In einem "schnellen Überblick über die wesentlichen Neuerungen" des Urheberrechts in der Informationsgesellschaft werden mit Hinsicht auf Deutschland folgende Aspekte behandelt:
Es ist klar, je edukativer, wissenschaftlicher oder konservatorischer der Zweck, desto freier die Benutzung und geringer die Einschränkung. Im Allgemeinen ist die analoge Nutzung (in Papierform, auf Mikrofilm, als Bilddatei) digitaler Vorlagen (Master-Exemplare) weniger problematisch als die elektronische. Teilwerke haben den Vorzug gegenüber vollständigen Werken. Technische Schutzmassnahmen müssen grundsätzlich akzeptiert werden, auch wenn sie einfach sind, wie z.B. eine Zugangskontrolle lediglich via Passwort. Vergütungen sind umfassend geregelt. Sie können genereller (Verwertungsgesellschaften) bzw. spezifischer Natur (z.B. Verlage) sein.
"Die Gesetzesnovelle hat ausschliesslich Bezug auf elektronische Werke sowie auf digitale Netzwiedergaben und Vervielfältigungsverfahren.

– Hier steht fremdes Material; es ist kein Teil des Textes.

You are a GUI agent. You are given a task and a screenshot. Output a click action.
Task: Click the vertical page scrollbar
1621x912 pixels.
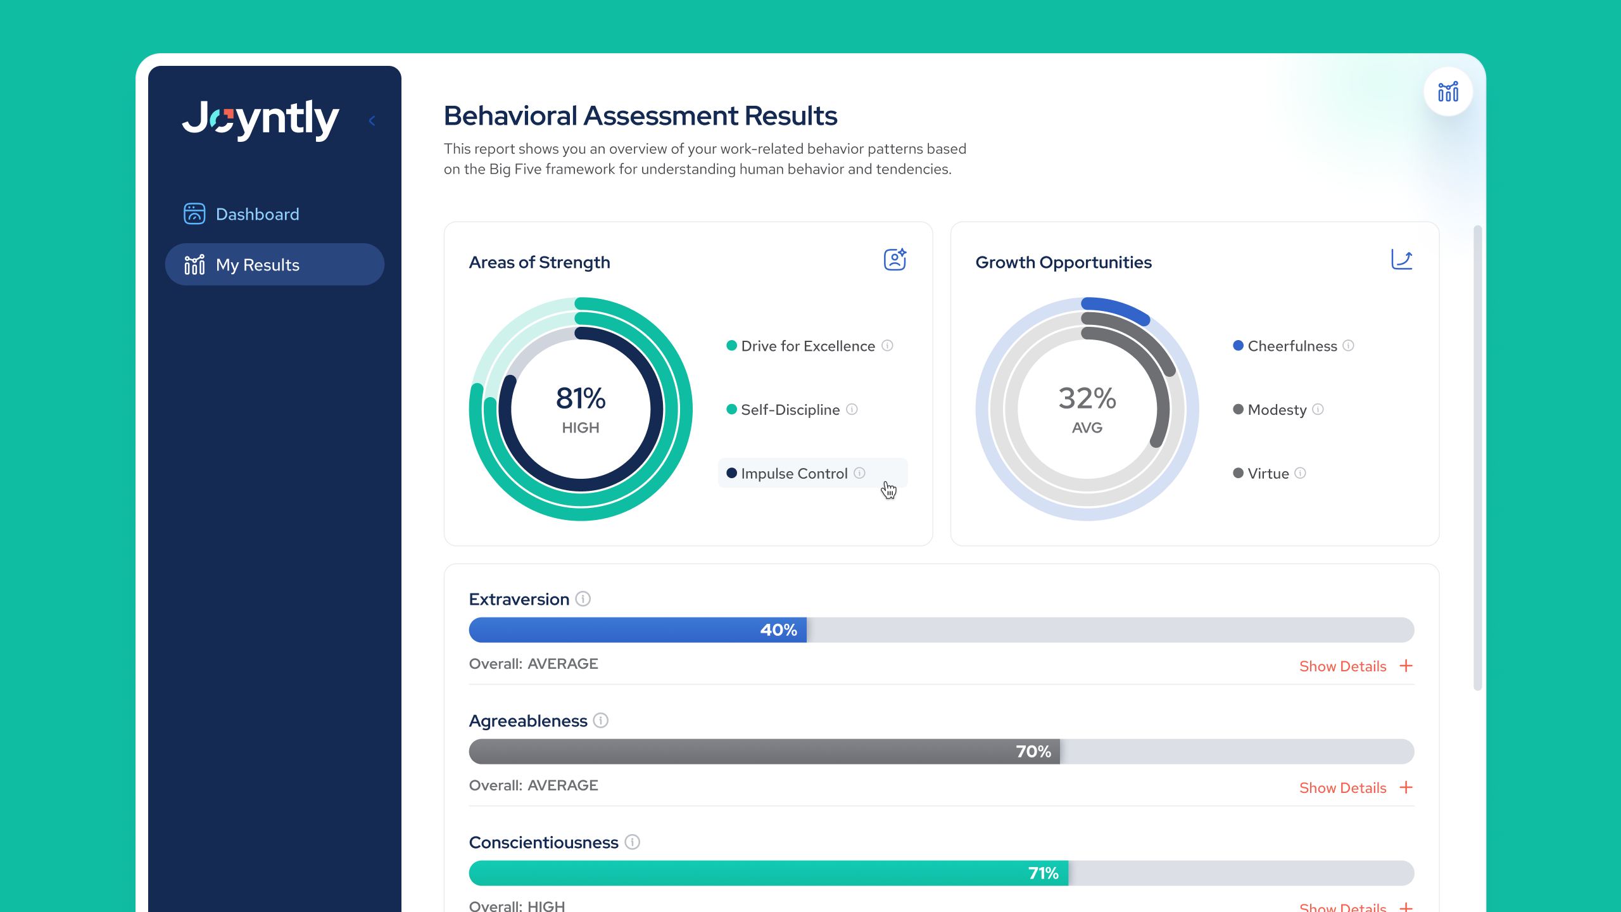[x=1477, y=456]
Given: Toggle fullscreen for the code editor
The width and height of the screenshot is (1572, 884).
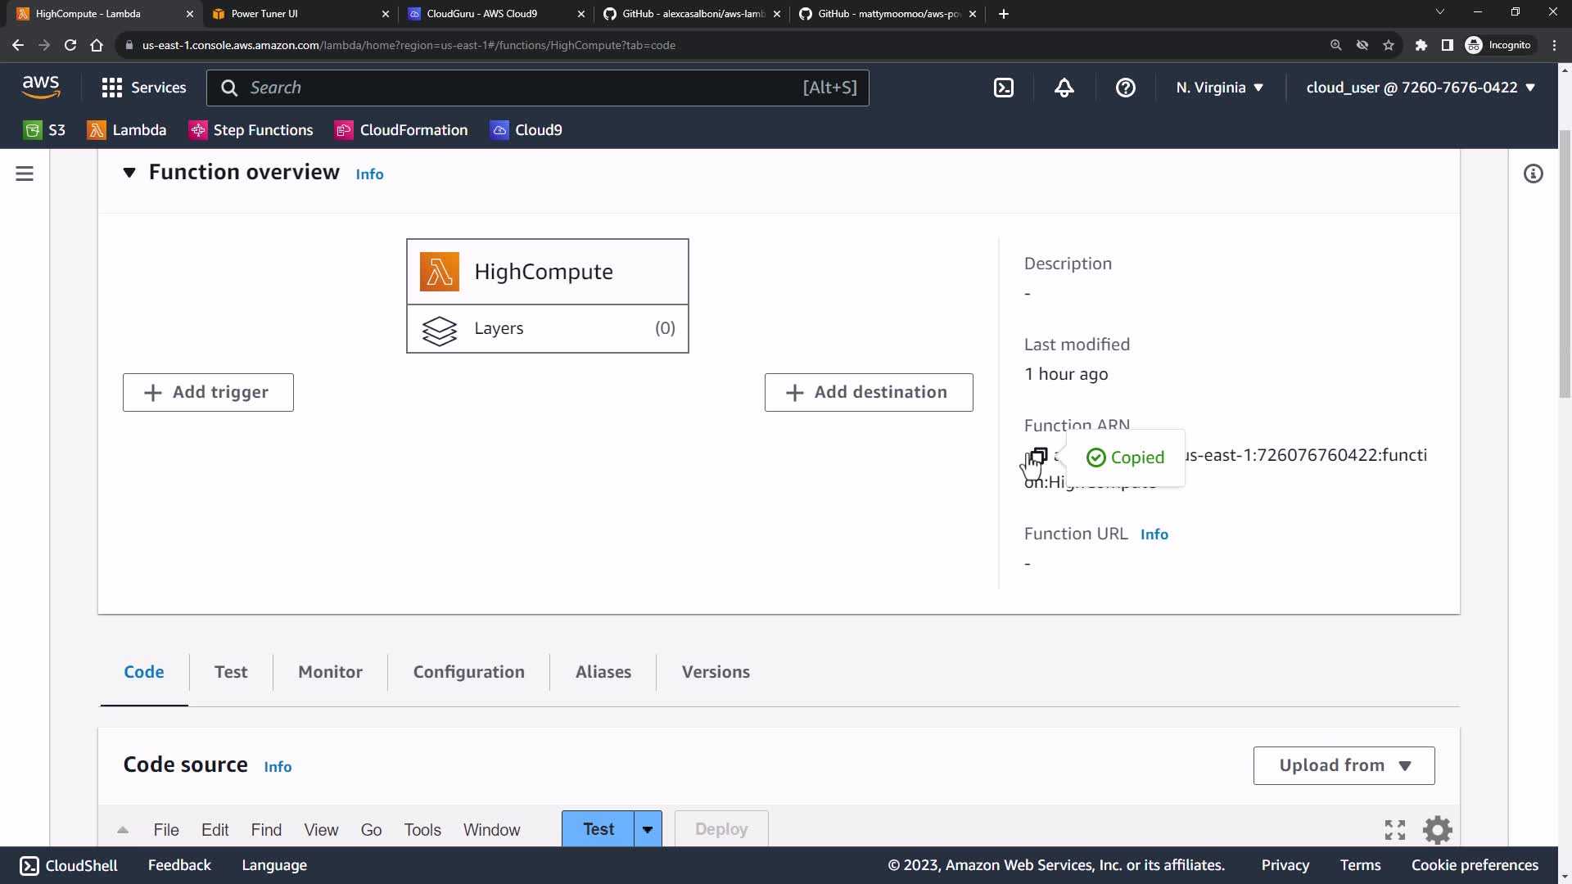Looking at the screenshot, I should pos(1394,829).
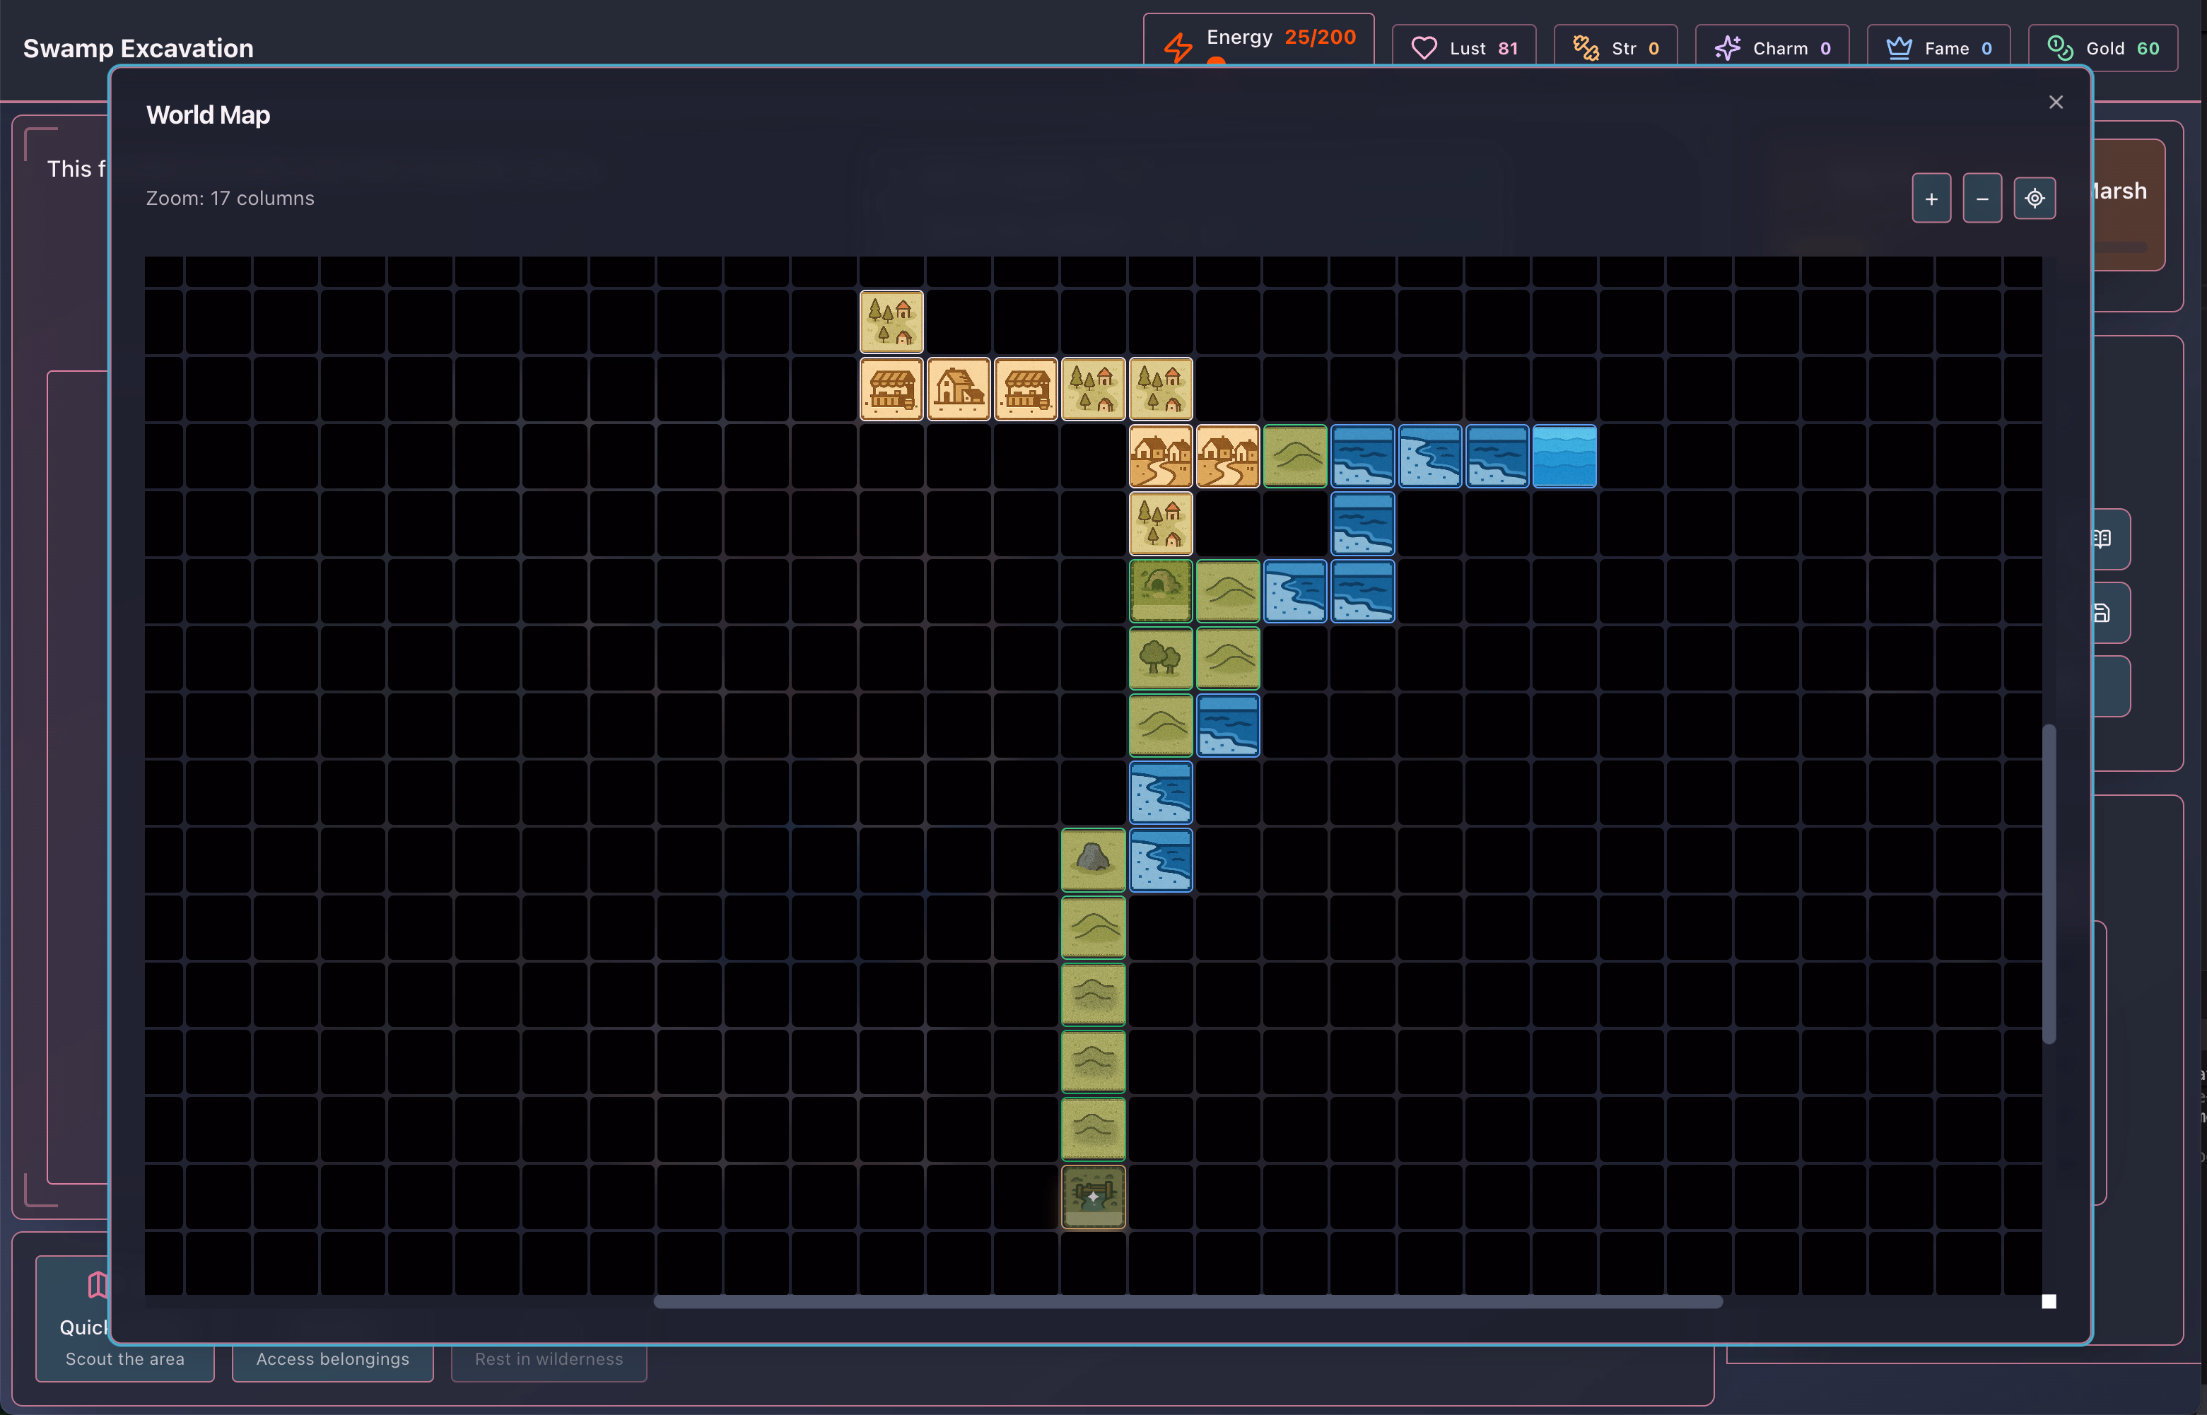Viewport: 2207px width, 1415px height.
Task: Zoom out the world map with minus button
Action: pyautogui.click(x=1982, y=198)
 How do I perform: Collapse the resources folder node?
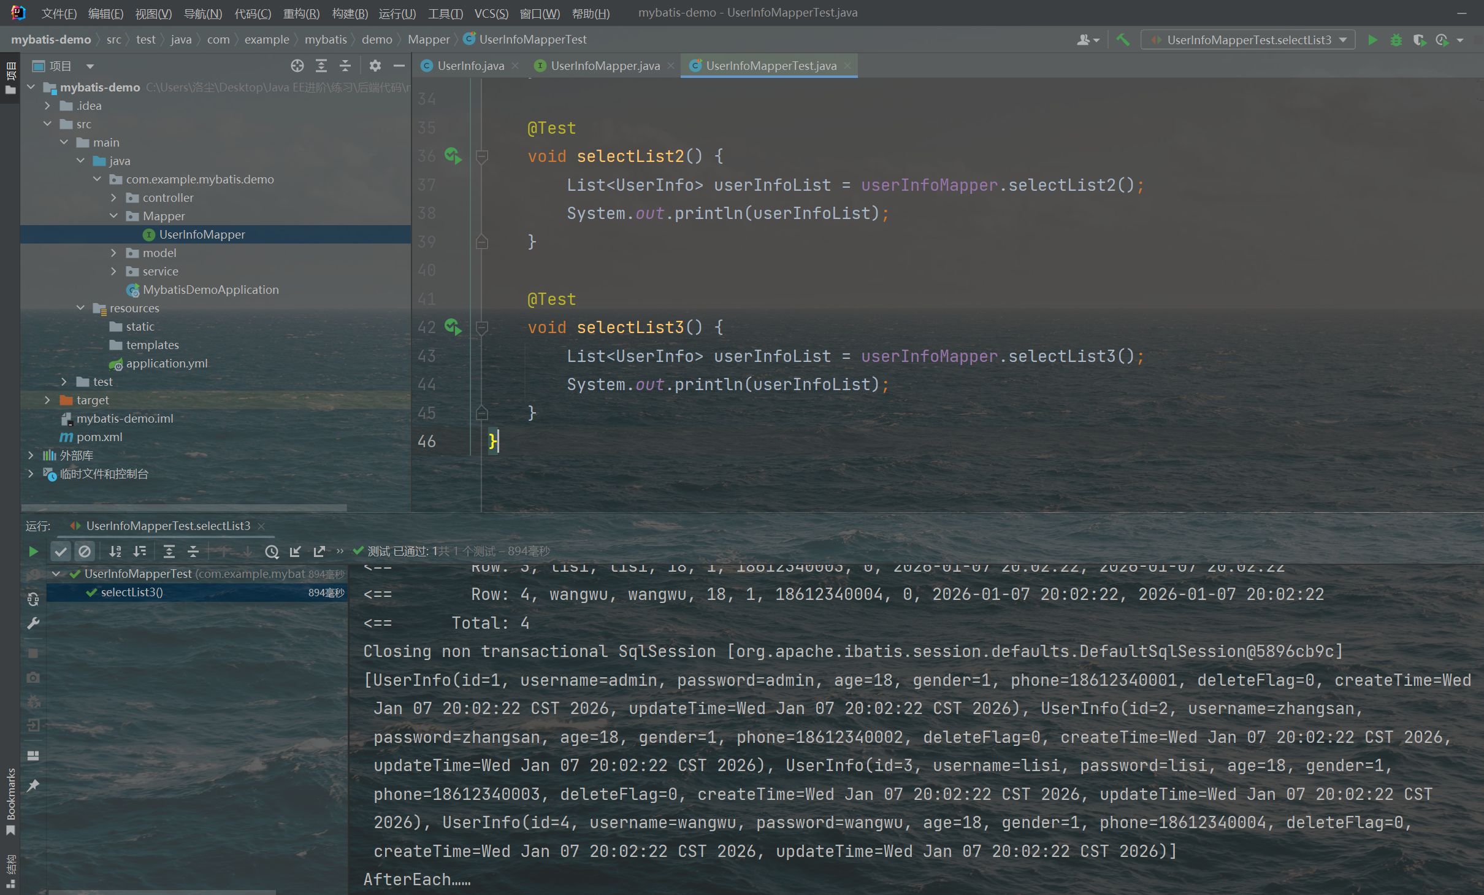coord(80,308)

Für alle analogen Werke und Verfahren gilt der Besitzstand" (653).
Die Autorin hat den gleichen Text auch publiziert in: Nachrichten für Dokumentation (NfD). Informationswissenschaft und -praxis, 54 (2003), Nr. 4 (Mai/Juni), S. 229 - 231 (unter dem Titel "Das neue Recht der öffentlichen Zugänglichmachung. Bundestag beschloss Urheberrechtsnovelle"). Siehe weiter die Ergänzung in: Bibliotheksdienst. Organ der Bundesvereinigung deutscher Bibliotheksverbände (BDB), 37 (2003), Heft 8/9 (August/September), S. 1031.
In NfD kann zudem der Beitrag von Rüdiger Mack gelesen werden: "Harmonisierung des Urheberrechts mit den Interessen der Anbieter und Nutzer. Unbeschränkter Informationszugriff versus Eigentumsrechte", 232 - 234. Mack sieht eher, dass zwischen den beiden Kategorien der Rechteinhaber und Mitglieder der Öffentlichkeit ein Kompromiss erstellt worden ist. Er hat seinen Beitrag unter dem gleichen Titel ebenfalls publiziert in: Bibliotheksdienst. Organ der Bundesvereinigung deutscher Bibliotheksverbände (BDB), 37 (2003), Heft 4 (April), S. 503 - 507.